- Work request 1 -
Duplicate the passage on the Order of St George, starting at "History of the" and ending at "describes the Society.".

- Page extract -
────────
The Order of St George, , was the first secular chivalric order in the world and was established by King Charles I of Hungary in 1326. It continues to exist today as the International Knightly Order Valiant of St. George, with Grand Priories in the United States and the United Kingdom.

History of the Order
The Order was founded by King Charles I of Hungary as the Fraternal Society of Knighthood of St George. The precise date of its foundation is not known, but based on the text of its Statutes, it was in existence on St George's Day, 23 April 1326. The order flourished during Charles' reign and achieved greater success under the reign of his son Louis I of Hungary. After the death of Louis, the Hungarian throne became the subject of a violent dispute between his relations, and the Hungarian kingdom dissolved into civil war, destroying the original Society. All that is known about the Order in terms of its mission, composition, obligations and activities has been obtained from the only surviving artifact which describes the Society.

Based on the Statutes, although the Society of St George was a political and honorary body, Charles infused the ideals of chivalry into the Society promoting them among the lesser nobles of his kingdom and implementing the classic symbol of chivalry, the knights' tournament, in Hungarian festivals of chivalry. Unlike the ecclesiastical Orders of the period, members of the Society wore a black, knee-length, hooded mantle, bearing not an heraldic device but an inscription: 

The Statutes were written in Latin, the language of learned writing in Hungary before the 19th century, and are about 1700 words long, in the form of letters patent. Suspended from the document was the great seal of the Society with the classic iconic representation of St George mounted on a horse slaying the dragon under the horse's hooves as shown on the right. The document is currently housed in the Országos Levéltar (National Archives of Hungary), DL. 40 483. There are a number of transcriptions and translations of the Statutes, facilitating study.
────────
- Stored data -
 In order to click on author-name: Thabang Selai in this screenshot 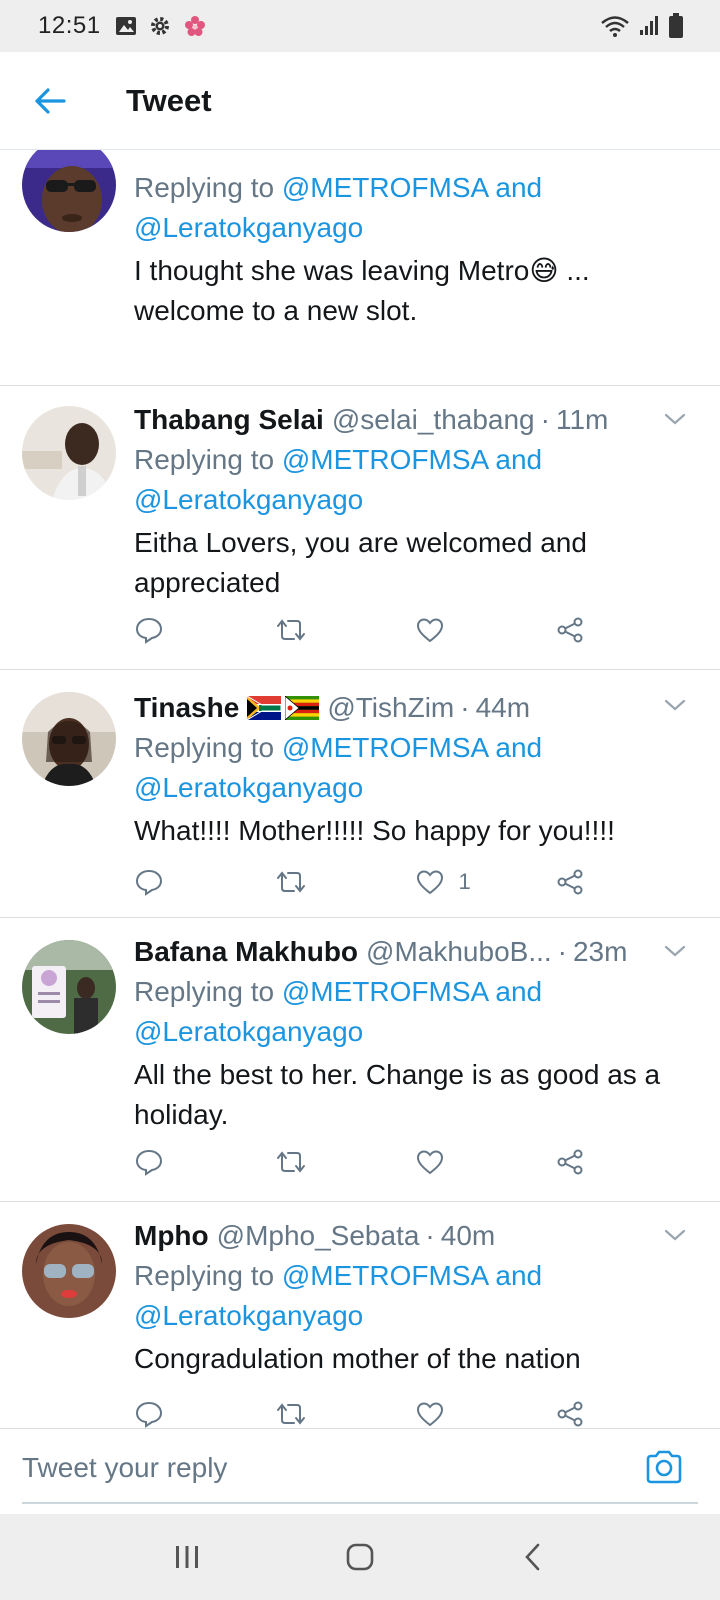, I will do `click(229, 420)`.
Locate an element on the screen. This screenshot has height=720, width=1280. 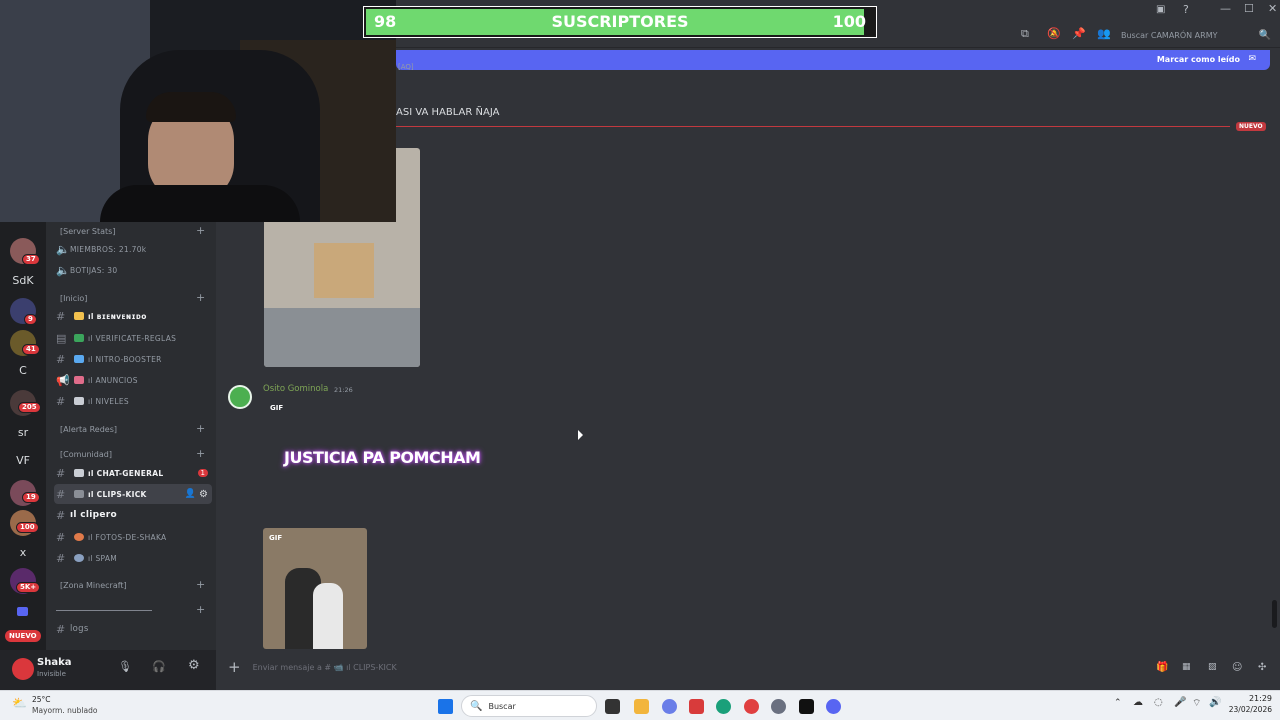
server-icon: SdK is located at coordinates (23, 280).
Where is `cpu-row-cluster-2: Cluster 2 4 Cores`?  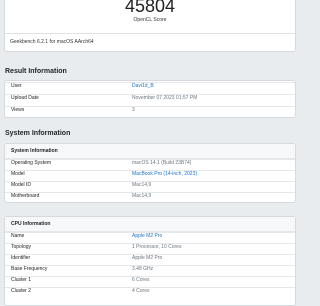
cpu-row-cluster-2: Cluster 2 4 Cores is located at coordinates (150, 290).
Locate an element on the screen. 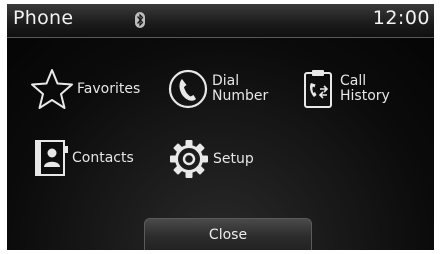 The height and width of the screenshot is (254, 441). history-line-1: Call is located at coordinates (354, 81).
────────
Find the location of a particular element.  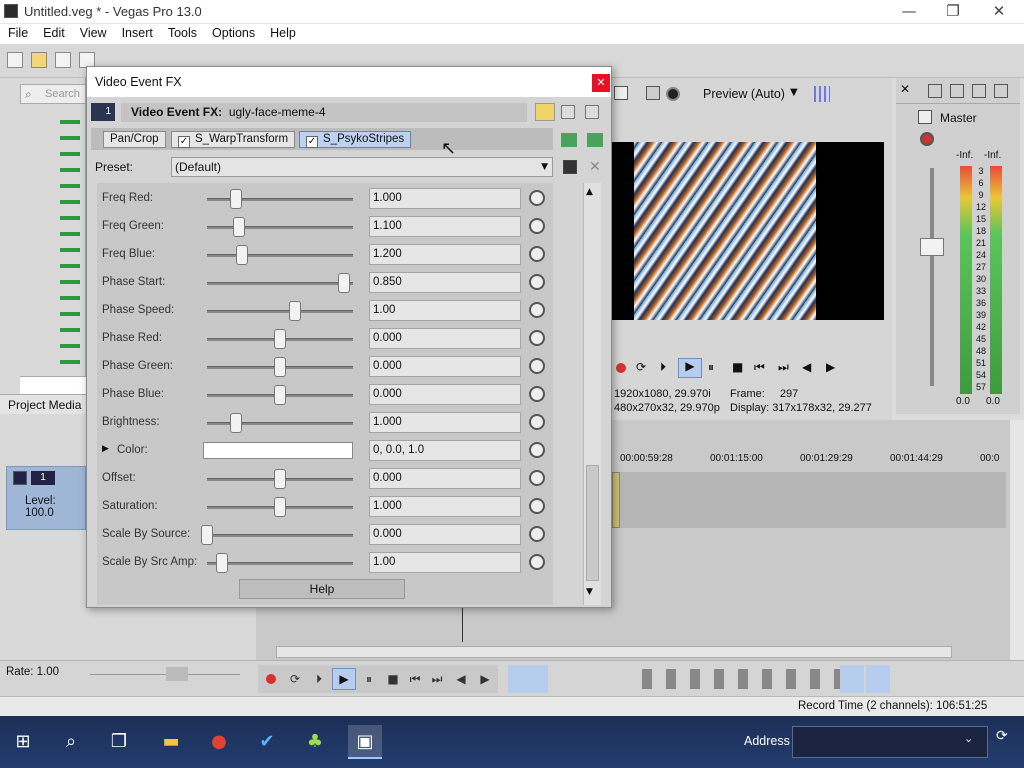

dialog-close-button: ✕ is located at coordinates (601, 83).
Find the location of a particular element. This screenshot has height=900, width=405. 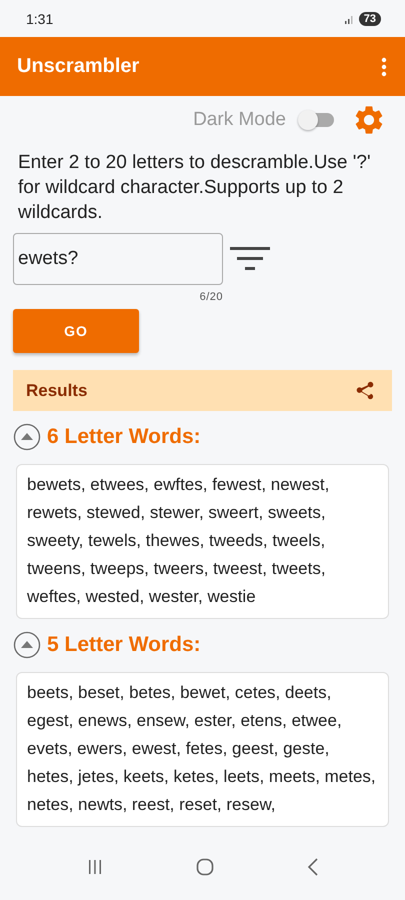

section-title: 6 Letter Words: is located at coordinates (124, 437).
────────
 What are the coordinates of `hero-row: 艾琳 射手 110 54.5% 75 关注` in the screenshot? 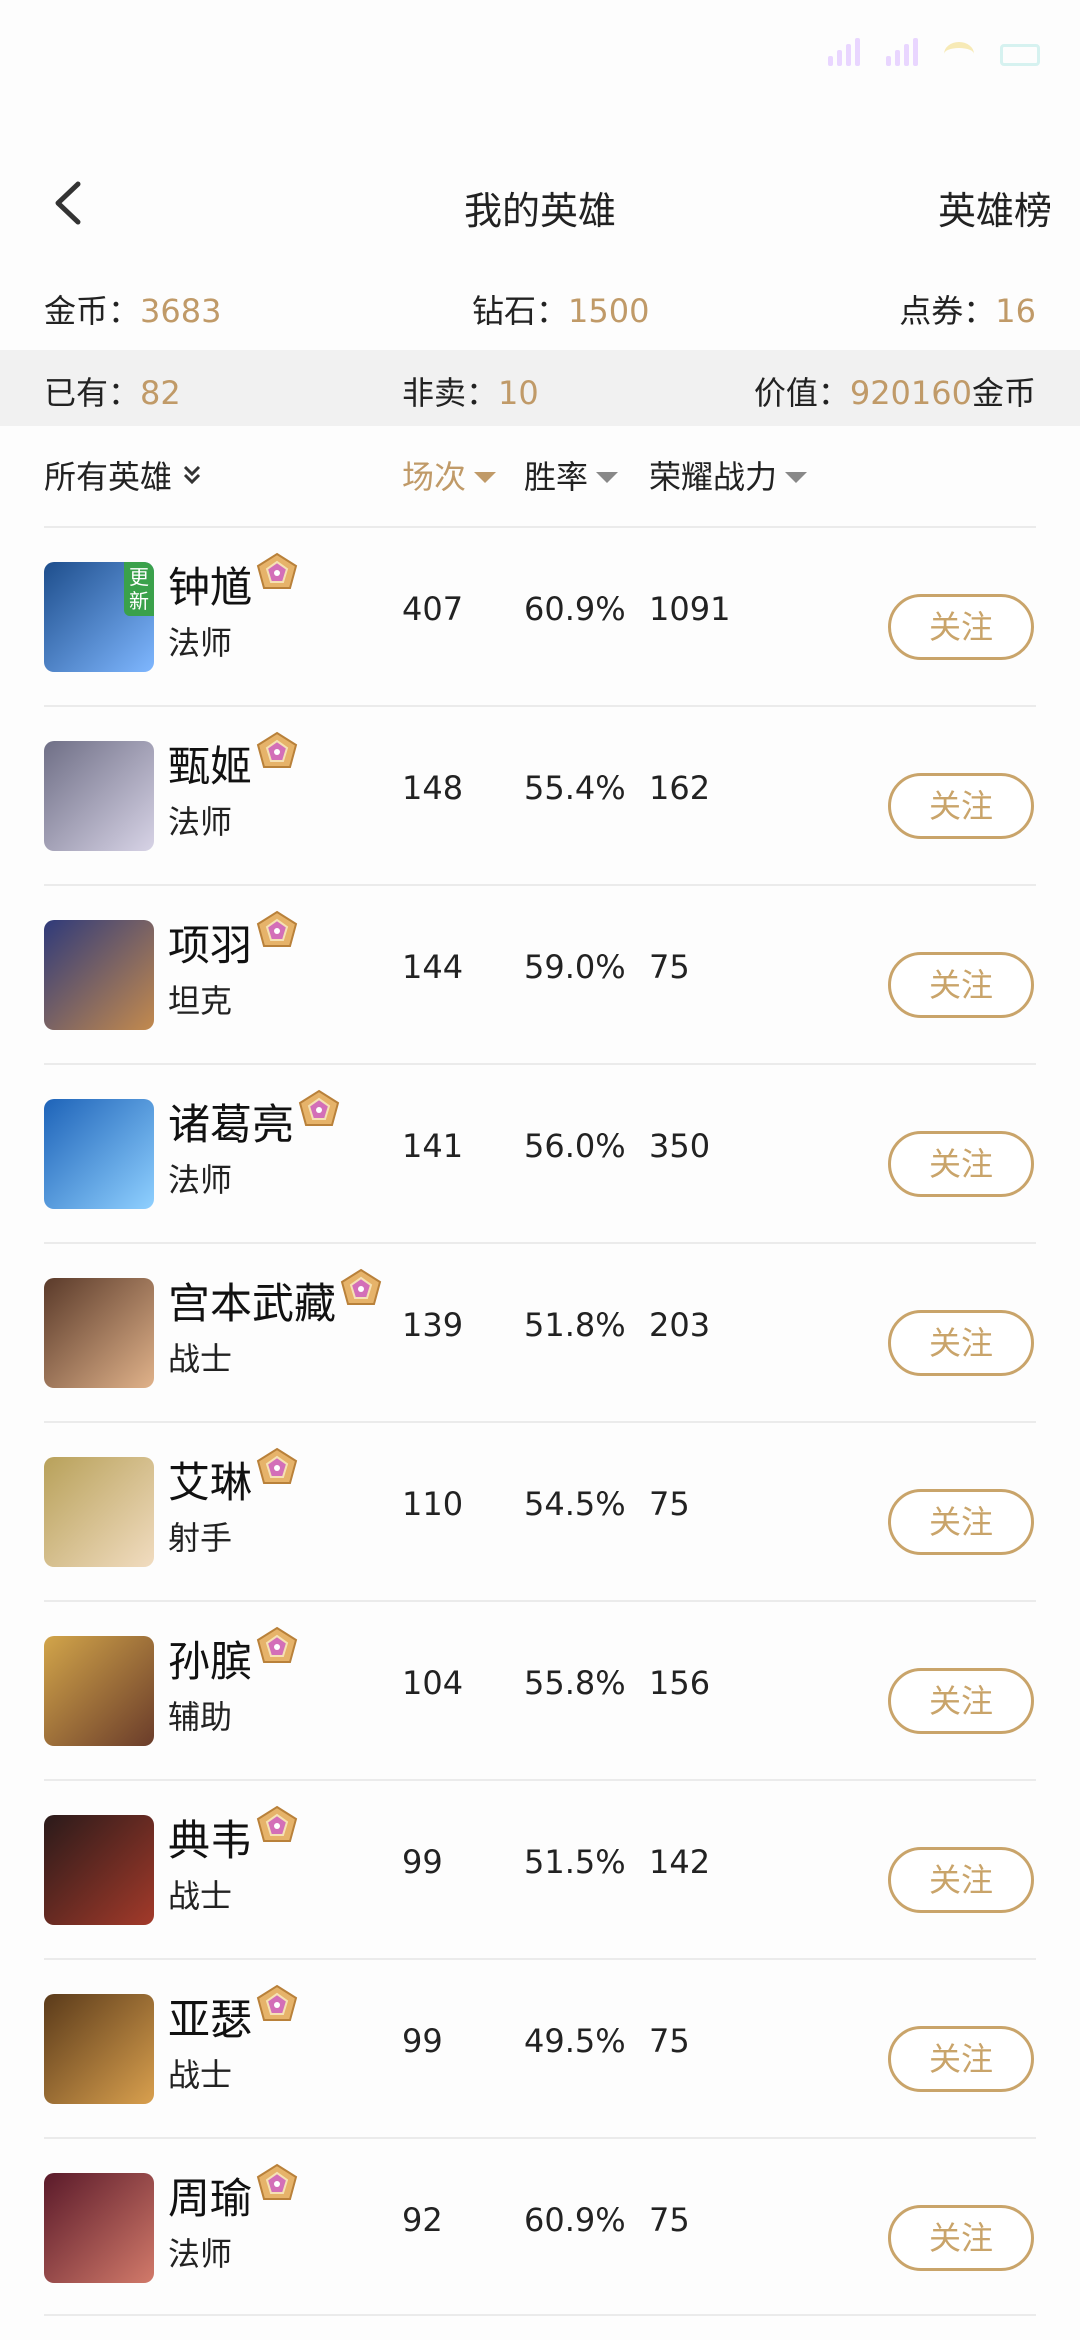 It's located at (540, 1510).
────────
- Work request 2 -
In the listing, rewrite only the lines starting at the one containing "Find the location of a particular element. This" and ending at the one containing "section-title: 6 Letter", swapping "particular" for "specific" and keeping everything else the same. Leave the pictures out of your answer.

- Task response 1 -
History of the Order
The Order was founded by King Charles I of Hungary as the Fraternal Society of Knighthood of St George. The precise date of its foundation is not known, but based on the text of its Statutes, it was in existence on St George's Day, 23 April 1326. The order flourished during Charles' reign and achieved greater success under the reign of his son Louis I of Hungary. After the death of Louis, the Hungarian throne became the subject of a violent dispute between his relations, and the Hungarian kingdom dissolved into civil war, destroying the original Society. All that is known about the Order in terms of its mission, composition, obligations and activities has been obtained from the only surviving artifact which describes the Society.

- Task response 2 -
Find the location of a specific element. This screenshot has height=900, width=405. 

section-title: 6 Letter Words: is located at coordinates (124, 437).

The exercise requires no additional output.